» WORK INSTRUCTIONS
Your answer should be every line below that includes the word "size".

» PROVIDED DATA
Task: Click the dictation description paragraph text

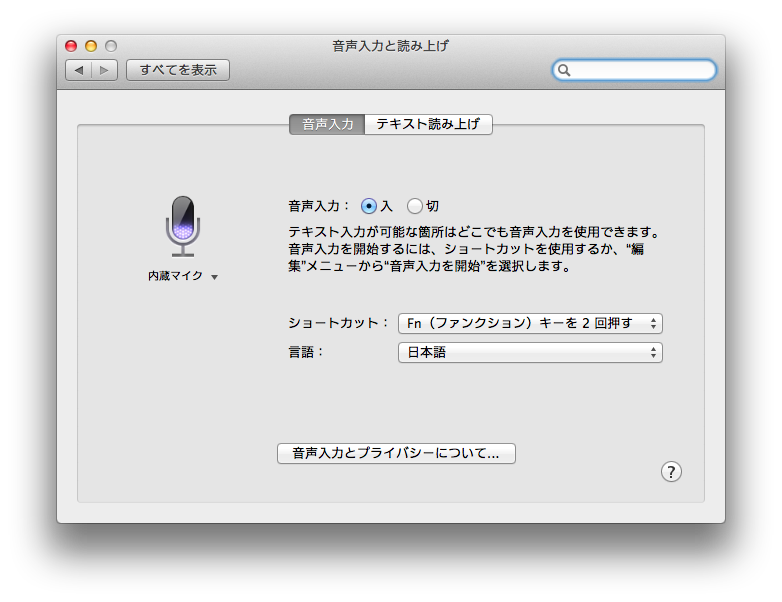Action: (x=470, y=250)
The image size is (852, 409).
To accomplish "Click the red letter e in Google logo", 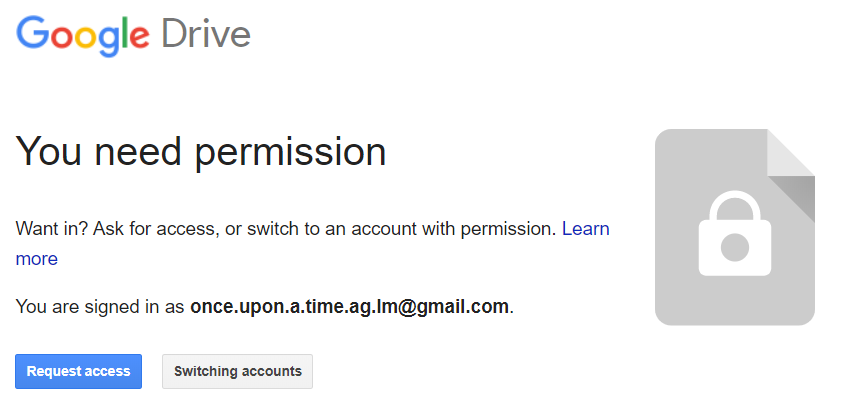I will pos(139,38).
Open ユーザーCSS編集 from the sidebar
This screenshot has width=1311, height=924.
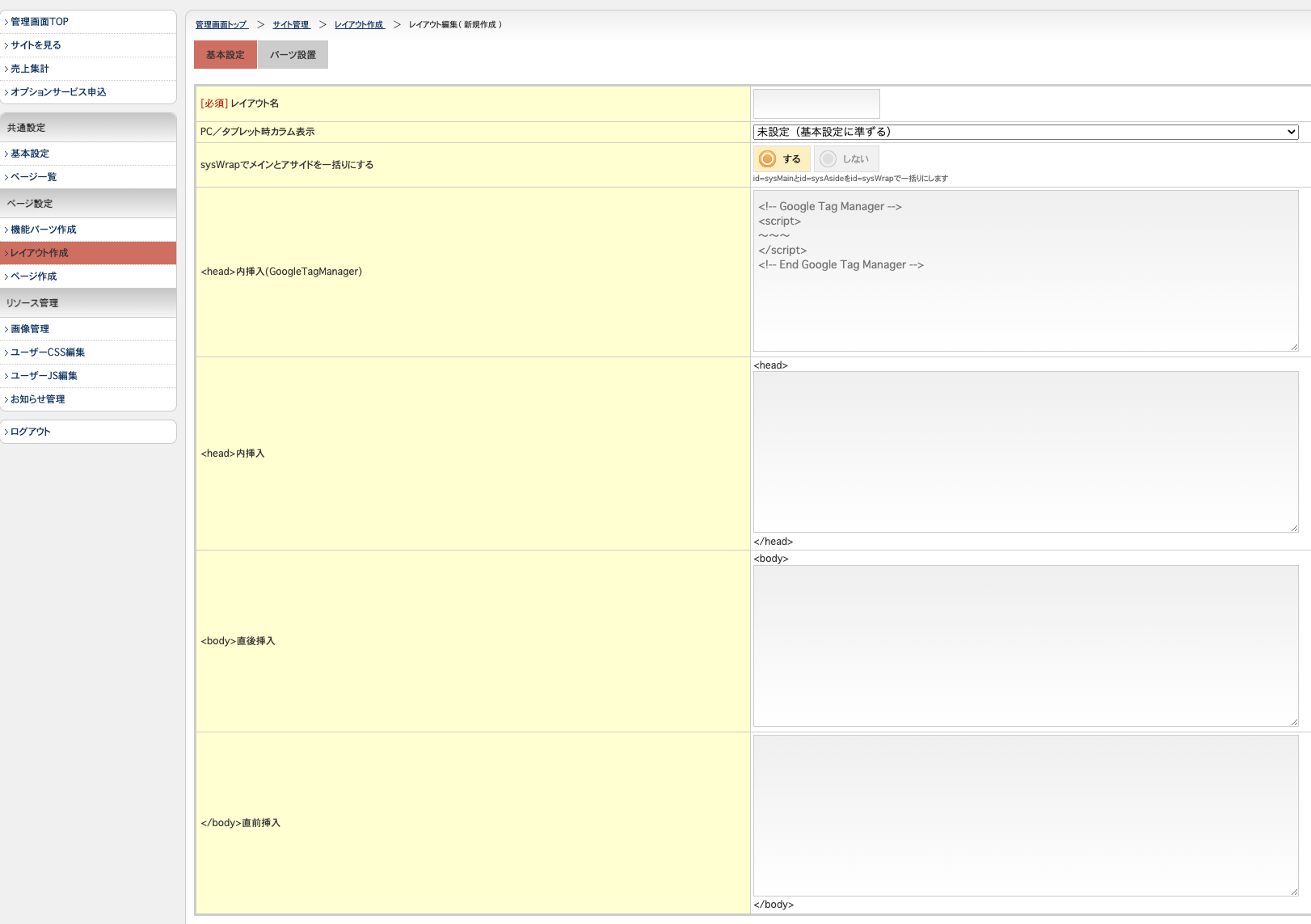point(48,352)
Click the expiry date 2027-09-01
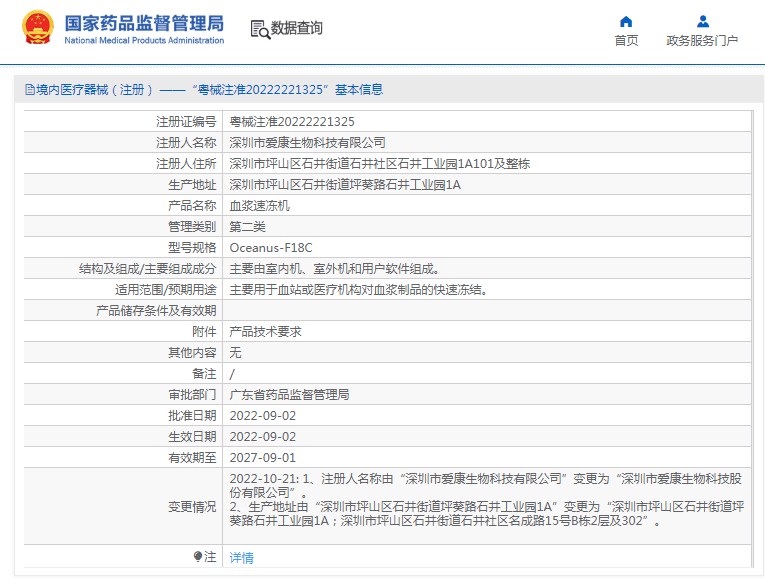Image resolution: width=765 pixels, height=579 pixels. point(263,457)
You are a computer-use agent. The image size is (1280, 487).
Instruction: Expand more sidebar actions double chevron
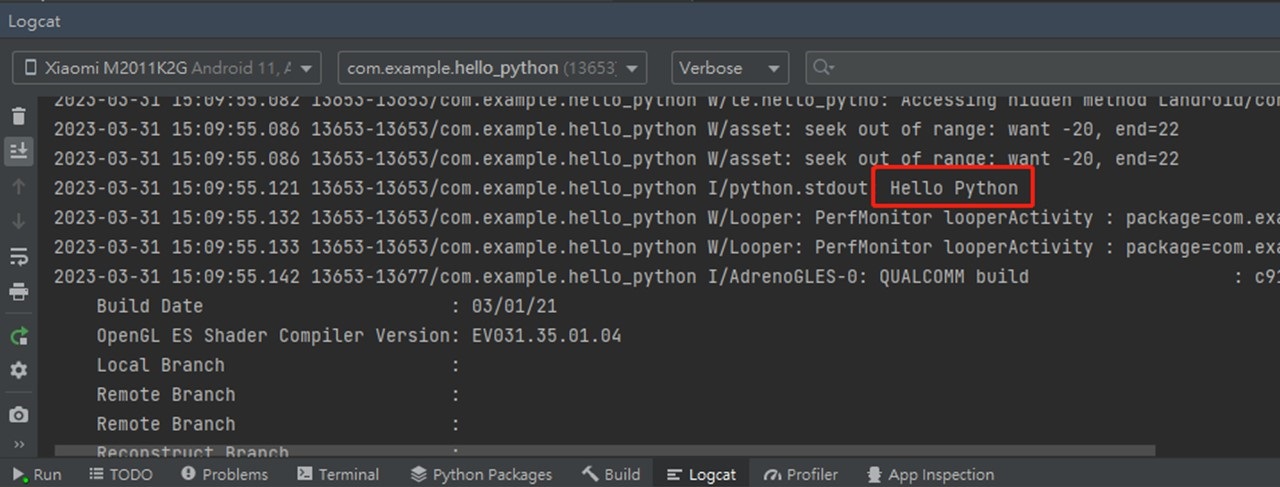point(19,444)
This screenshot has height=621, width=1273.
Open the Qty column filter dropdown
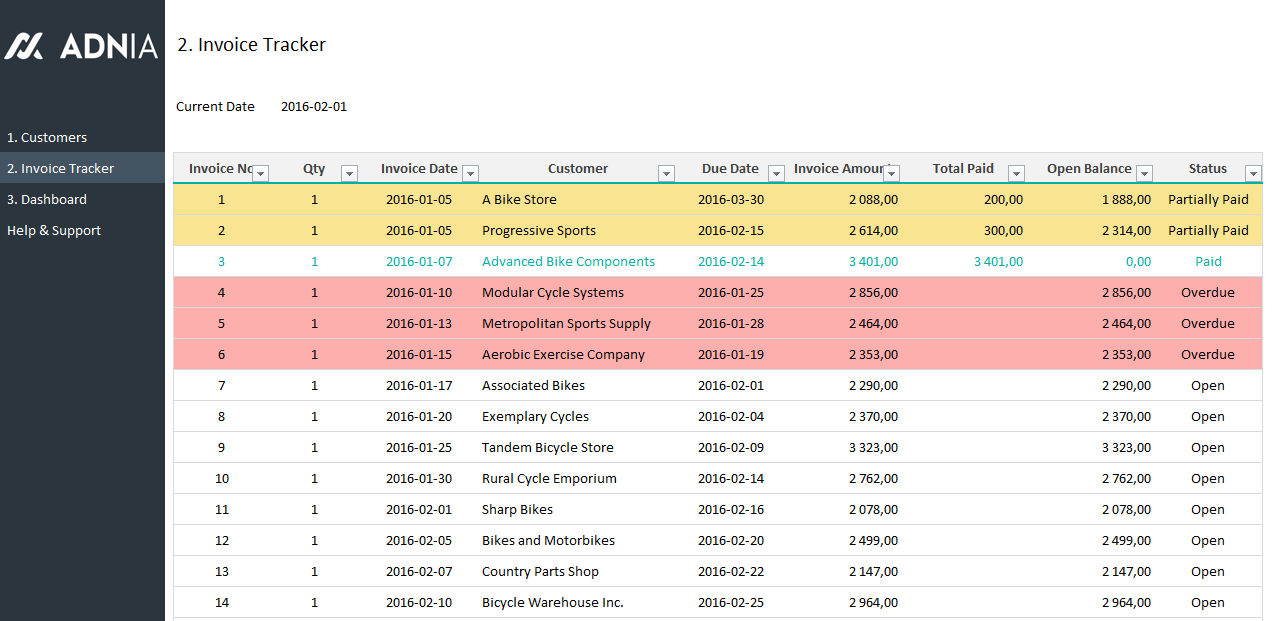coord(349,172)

» ANSWER AREA
The image size is (852, 409).
You are a computer-use agent. The image size is (1280, 487).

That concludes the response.